Damit hätten alle weiteren Bescheide und Beschlüsse an Patentanwalt Dr. Baumbach als den bestellten Bevollmächtigten der Anmelderin zugestellt werden müssen (§ 7 Abs. 1 Satz 1 VwZG i. V. m. § 127 Abs. 1 PatG und Abschnitt 3.5.3 der Hausverfügung Nr. 10 des Deutschen Patent- und Markenamts). Die Zustellung des angefochtenen Beschlusses an die Anmelderin statt an den bestellten Bevollmächtigten ist damit unwirksam (vgl. Schulte, a. a. O., § 127, Rn. 31).
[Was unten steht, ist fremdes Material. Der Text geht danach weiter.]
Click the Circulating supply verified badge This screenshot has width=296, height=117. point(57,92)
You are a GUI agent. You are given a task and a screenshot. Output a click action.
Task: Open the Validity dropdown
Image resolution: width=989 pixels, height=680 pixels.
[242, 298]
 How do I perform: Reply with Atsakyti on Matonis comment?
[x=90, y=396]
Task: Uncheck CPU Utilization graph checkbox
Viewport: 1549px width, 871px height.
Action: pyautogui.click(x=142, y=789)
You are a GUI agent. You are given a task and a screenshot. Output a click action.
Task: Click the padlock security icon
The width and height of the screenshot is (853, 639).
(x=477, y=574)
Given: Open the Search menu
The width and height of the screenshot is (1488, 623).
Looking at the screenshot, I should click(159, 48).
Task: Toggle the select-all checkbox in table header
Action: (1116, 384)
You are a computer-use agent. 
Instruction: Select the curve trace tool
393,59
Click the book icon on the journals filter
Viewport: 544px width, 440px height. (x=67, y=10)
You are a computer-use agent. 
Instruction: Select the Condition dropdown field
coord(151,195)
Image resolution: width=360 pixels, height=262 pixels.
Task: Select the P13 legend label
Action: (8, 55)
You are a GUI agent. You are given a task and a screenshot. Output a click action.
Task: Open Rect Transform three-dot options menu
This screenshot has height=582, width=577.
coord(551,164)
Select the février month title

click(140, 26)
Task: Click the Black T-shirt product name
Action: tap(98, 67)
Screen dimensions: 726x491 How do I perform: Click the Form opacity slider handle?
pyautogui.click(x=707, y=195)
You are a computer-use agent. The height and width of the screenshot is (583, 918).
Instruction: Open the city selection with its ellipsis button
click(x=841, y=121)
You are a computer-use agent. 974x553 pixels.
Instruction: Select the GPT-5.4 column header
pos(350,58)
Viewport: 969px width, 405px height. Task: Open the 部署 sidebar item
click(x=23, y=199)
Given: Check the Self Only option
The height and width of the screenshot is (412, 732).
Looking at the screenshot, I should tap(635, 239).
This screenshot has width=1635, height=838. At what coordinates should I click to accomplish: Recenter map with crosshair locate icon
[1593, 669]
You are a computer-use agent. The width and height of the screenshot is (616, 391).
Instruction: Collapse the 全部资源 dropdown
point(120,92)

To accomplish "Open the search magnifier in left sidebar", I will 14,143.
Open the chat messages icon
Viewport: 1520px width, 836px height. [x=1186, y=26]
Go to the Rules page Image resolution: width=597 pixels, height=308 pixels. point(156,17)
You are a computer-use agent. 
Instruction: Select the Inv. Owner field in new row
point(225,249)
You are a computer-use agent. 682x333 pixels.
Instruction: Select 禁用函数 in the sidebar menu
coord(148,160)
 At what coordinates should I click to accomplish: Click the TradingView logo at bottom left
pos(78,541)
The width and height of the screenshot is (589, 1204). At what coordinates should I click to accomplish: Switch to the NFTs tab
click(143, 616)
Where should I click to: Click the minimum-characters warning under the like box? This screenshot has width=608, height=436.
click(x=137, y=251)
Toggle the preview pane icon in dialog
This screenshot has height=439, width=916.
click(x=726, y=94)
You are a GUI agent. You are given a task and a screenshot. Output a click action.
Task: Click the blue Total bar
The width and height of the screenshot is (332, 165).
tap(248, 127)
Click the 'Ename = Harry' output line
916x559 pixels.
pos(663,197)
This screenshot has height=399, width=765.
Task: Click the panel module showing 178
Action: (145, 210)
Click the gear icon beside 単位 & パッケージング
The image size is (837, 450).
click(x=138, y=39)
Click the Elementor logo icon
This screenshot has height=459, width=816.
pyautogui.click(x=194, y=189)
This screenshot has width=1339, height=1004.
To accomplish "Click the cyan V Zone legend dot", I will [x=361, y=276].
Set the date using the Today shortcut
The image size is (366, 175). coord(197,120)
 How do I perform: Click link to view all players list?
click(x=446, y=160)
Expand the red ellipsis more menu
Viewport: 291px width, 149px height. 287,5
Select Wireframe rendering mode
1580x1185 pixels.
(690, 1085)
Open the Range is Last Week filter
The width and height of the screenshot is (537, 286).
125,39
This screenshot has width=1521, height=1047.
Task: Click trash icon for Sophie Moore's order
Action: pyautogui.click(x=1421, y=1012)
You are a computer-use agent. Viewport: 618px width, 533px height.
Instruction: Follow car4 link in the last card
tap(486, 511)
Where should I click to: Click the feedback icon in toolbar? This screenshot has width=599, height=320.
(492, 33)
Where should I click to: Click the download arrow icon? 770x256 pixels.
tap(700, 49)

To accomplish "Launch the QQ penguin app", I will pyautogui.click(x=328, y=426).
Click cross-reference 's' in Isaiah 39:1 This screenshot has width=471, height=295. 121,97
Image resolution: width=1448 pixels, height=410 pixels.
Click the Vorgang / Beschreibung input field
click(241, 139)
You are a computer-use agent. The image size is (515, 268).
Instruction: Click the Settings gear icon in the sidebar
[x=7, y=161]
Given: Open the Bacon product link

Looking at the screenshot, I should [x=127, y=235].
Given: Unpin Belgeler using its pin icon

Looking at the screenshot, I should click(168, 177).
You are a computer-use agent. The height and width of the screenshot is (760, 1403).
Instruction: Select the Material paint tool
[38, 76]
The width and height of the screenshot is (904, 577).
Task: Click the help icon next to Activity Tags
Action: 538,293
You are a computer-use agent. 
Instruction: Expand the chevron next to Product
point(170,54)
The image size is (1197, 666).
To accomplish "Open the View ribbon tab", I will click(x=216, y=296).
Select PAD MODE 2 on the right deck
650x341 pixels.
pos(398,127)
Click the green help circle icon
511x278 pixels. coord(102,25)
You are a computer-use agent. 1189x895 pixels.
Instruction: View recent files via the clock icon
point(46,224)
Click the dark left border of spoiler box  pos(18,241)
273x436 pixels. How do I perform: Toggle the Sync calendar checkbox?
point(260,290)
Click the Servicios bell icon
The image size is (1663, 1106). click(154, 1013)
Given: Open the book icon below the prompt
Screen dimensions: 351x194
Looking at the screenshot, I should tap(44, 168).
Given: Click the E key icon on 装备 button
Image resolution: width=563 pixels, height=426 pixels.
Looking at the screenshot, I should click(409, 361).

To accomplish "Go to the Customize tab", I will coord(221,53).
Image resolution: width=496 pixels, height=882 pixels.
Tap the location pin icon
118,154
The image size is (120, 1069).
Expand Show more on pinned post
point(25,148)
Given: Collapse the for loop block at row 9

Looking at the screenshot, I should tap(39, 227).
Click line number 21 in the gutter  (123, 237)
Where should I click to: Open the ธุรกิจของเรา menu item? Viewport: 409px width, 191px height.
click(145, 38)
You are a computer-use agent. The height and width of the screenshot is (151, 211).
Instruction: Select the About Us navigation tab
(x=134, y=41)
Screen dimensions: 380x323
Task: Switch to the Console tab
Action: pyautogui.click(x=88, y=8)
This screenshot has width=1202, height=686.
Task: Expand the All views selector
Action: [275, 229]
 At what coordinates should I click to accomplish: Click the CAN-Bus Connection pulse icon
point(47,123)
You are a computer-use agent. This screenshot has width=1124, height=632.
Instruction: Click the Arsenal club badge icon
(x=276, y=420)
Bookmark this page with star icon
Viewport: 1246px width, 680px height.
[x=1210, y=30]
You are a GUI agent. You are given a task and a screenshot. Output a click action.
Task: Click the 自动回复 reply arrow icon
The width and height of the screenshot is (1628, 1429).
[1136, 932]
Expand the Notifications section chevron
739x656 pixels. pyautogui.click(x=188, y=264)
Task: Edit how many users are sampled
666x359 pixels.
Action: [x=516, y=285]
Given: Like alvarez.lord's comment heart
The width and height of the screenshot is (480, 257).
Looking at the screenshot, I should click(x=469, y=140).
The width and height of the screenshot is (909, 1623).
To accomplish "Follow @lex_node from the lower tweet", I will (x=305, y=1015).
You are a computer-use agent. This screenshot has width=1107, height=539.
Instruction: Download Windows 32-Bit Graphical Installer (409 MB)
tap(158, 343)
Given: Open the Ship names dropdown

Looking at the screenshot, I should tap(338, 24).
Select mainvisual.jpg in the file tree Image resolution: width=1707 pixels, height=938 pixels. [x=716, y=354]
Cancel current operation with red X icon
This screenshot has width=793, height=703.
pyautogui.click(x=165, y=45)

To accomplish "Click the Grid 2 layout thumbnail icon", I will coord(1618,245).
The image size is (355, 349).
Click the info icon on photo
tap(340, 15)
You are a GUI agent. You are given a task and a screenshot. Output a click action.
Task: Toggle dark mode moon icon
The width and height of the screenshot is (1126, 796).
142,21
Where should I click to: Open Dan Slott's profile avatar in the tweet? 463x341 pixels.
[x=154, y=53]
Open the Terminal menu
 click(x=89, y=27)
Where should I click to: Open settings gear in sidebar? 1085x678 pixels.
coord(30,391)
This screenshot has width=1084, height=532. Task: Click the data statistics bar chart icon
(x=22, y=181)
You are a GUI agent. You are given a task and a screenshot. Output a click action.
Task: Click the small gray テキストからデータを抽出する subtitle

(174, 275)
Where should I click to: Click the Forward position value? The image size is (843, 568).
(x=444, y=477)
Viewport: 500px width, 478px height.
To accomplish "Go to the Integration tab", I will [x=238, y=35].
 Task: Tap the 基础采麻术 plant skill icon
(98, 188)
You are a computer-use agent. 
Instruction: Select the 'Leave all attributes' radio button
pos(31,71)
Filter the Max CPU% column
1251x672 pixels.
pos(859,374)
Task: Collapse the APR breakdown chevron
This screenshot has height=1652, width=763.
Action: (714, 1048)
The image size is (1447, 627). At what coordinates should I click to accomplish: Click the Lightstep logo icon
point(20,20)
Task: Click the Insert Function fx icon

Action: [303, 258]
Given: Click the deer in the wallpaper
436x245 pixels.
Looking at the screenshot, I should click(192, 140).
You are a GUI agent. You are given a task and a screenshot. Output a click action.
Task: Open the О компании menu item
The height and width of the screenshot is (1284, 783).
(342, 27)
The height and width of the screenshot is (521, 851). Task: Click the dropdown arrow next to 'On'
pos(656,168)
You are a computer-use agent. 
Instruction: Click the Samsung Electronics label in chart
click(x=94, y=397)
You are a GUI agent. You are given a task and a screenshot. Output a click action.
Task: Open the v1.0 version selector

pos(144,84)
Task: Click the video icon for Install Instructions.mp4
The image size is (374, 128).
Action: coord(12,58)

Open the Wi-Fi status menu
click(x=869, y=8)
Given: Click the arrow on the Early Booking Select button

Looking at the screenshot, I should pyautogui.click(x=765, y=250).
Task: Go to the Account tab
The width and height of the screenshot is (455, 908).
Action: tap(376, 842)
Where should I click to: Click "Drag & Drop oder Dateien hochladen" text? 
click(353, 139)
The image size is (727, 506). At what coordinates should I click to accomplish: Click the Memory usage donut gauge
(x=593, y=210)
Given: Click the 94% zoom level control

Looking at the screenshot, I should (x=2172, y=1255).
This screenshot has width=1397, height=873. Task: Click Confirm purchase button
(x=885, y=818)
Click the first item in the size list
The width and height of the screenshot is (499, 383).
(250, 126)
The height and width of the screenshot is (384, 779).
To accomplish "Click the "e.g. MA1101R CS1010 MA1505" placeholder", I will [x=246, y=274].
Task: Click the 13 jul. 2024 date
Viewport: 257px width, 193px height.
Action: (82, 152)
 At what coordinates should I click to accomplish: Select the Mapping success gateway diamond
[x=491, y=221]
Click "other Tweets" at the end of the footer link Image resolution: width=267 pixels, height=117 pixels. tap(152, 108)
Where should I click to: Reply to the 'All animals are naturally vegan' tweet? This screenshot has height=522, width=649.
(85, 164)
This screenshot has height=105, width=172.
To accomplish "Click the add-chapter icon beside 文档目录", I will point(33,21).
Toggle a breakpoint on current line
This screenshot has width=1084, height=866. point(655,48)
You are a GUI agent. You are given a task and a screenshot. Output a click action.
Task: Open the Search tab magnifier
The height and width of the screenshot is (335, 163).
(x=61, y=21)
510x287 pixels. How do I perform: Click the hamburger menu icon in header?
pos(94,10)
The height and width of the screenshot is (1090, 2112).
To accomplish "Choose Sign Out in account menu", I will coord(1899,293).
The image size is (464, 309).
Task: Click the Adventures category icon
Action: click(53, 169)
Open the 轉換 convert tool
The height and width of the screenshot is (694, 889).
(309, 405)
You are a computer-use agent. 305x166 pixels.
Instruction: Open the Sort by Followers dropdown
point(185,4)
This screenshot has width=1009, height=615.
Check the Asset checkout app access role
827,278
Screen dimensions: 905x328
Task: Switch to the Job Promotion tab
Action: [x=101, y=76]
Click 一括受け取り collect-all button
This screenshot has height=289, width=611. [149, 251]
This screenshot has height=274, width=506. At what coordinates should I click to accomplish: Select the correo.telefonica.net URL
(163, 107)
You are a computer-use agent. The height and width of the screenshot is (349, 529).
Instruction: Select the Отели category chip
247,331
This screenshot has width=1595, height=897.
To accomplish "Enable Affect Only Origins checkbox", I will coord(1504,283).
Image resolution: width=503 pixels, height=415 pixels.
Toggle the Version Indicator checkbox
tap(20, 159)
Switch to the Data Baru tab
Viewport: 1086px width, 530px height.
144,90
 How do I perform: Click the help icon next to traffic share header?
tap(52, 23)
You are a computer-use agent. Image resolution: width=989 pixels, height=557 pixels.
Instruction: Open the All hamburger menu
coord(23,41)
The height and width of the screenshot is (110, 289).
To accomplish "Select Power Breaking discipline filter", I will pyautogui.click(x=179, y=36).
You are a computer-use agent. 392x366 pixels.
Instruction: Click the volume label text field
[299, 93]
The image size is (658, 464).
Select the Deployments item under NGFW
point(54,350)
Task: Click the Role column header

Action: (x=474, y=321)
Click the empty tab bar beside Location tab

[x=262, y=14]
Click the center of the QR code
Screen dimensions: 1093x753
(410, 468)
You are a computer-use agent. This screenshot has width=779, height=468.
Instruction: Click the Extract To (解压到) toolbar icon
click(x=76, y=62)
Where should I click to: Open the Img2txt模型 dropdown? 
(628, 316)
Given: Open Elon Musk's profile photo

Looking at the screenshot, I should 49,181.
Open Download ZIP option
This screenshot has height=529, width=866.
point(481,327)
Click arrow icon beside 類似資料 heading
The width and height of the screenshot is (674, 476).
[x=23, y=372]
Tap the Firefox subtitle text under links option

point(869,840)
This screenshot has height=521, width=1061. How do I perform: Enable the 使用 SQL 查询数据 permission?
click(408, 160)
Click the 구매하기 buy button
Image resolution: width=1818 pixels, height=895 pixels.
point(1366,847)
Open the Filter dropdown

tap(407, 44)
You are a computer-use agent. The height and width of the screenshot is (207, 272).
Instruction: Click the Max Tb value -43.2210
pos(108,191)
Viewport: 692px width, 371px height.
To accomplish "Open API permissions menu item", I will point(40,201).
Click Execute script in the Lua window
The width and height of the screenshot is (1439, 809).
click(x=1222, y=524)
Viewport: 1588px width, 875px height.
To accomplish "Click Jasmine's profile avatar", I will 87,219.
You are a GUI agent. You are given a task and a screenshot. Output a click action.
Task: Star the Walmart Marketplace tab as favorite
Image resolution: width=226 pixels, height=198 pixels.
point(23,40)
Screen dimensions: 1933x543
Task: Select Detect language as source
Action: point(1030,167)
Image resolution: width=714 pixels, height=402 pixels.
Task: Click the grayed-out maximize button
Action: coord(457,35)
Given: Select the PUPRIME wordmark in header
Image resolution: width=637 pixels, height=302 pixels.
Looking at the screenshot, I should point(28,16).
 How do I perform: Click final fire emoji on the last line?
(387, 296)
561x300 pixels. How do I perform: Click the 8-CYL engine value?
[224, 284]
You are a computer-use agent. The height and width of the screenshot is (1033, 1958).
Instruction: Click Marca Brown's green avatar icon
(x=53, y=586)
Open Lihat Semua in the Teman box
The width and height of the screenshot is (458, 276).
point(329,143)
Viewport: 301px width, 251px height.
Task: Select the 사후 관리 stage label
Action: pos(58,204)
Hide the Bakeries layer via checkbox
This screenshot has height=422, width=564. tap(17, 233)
Folglich hat der angefochtene Beschluss keine Wirksamkeit erlangt.
3. Das Patentamt wird das Prüfungsverfahren nunmehr fortsetzen und dabei zu prüfen haben, ob ihm die in den beiden Wiedereinsetzungsanträgen enthaltenen Erklärungen über den Übergang der Erfinderrechte aufgrund von §§ 6, 7 ArbNErfG ausreichen, um den gerügten Mangel zu beheben.
4. Die Beschwerdegebühr ist nach § 70 Abs. 3 PatG aus Billigkeitsgründen zurückzuzahlen. Infolge der fehlerhaften Zustellung liegt ein Verfahrensfehler vor, der von vornherein das Wirksamwerden des angefochtenen Beschlusses verhindert und so zu einer – bei ordnungsgemäßer Verfahrensführung – vermeidbaren Beschwerde geführt hat. Die Rückzahlung der Beschwerdegebühr entspricht daher der Billigkeit (vgl. Schulte, a. a. O., § 73, Rn. 152).